**** PASSAGE PROVIDED ****
In two highly contested and controversial cases, SCOTUS has ruled 5 to 4 along strict partisan lines, which perhaps explains the delays this term.
In short, the High Court struck down the preliminary injunction issued against the president's Executive Order travel ban. Also, the Court reversed and remanded a decision upholding a California law requiring anti-abortion "crisis pregnancy centers" to not intentionally mislead women about the nature of their services.
Travel Ban Preliminary Injunction Lifted
As the Court laid out in the Syllabus for the 5 to 4 opinion, it held that:
"The President has lawfully exercised the broad discretion granted to him under §1182(f) to suspend the entry of aliens into the United States."
The decision goes on to explain that the president is granted "broad difference" in what is effectively, or maybe, an unreviewable matter: the suspension of the entry of foreign nationals if it "would be detrimental to the interests of the United States."
And while the Court did comment on President Trump and his advisors' separate statements reflecting religious animus toward Muslim individuals, the majority opinion believed that since an independent constitutional basis existed for the action, those "extrinsic" statements could not be used to invalidate a facially neutral law based upon a "comprehensive analysis" performed by DHS.
**** COLLECTED MATERIAL ****
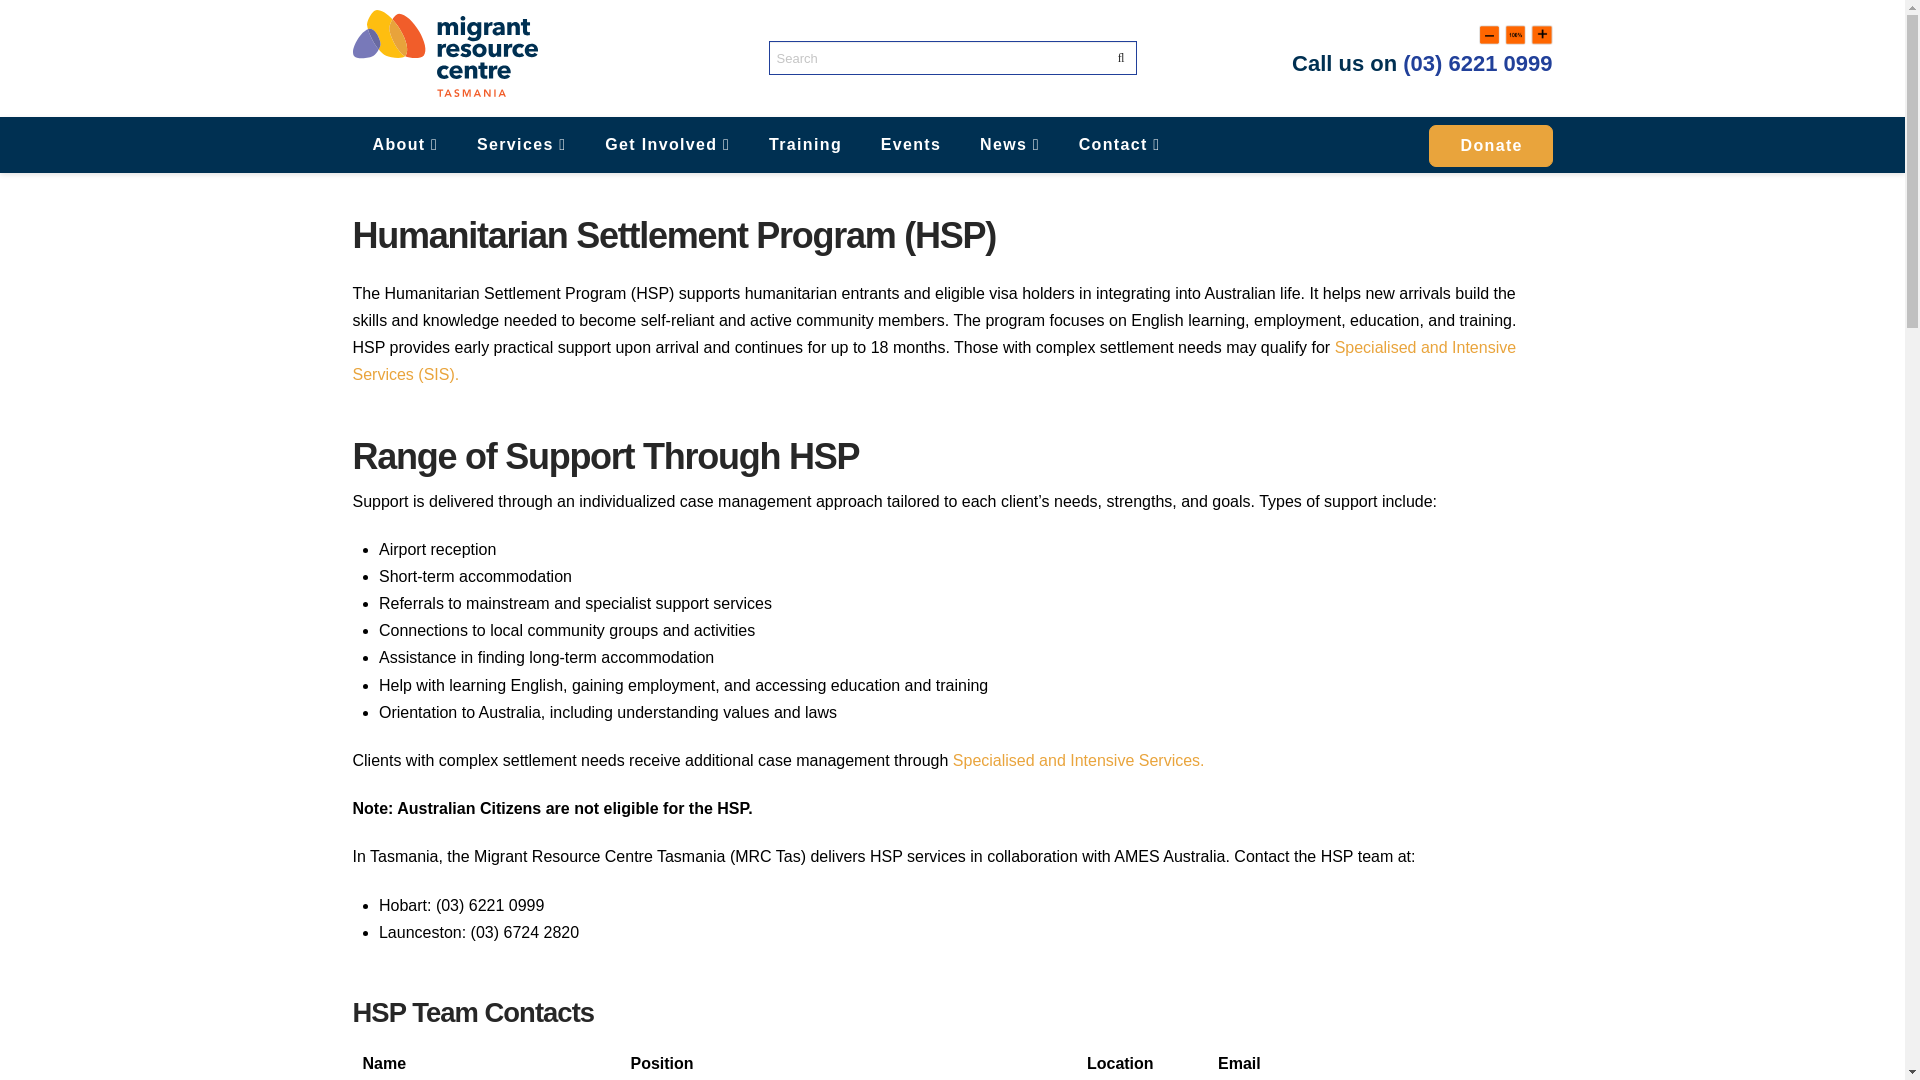 The image size is (1920, 1080). Describe the element at coordinates (804, 144) in the screenshot. I see `Training` at that location.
****
:: LIST OF TASKS ::
**1)** Sum up the Supreme Court article in two sentences.
**2)** Repeat word for word the part of the Supreme Court article from the words "The decision goes" up to and including the words "performed by DHS.".

:: OUTPUTS FOR THE TASKS ::
**1)** In two contested cases decided 5 to 4 along partisan lines, the Supreme Court struck down the preliminary injunction against the president's travel ban order and reversed and remanded a decision upholding a California law on anti-abortion "crisis pregnancy centers." On the travel ban, the majority held that the president had lawfully used his broad discretion under §1182(f) to suspend the entry of aliens, and that statements by him and his advisors reflecting religious animus toward Muslims could not be used to invalidate a facially neutral law based on a DHS analysis.

**2)**
The decision goes on to explain that the president is granted "broad difference" in what is effectively, or maybe, an unreviewable matter: the suspension of the entry of foreign nationals if it "would be detrimental to the interests of the United States."
And while the Court did comment on President Trump and his advisors' separate statements reflecting religious animus toward Muslim individuals, the majority opinion believed that since an independent constitutional basis existed for the action, those "extrinsic" statements could not be used to invalidate a facially neutral law based upon a "comprehensive analysis" performed by DHS.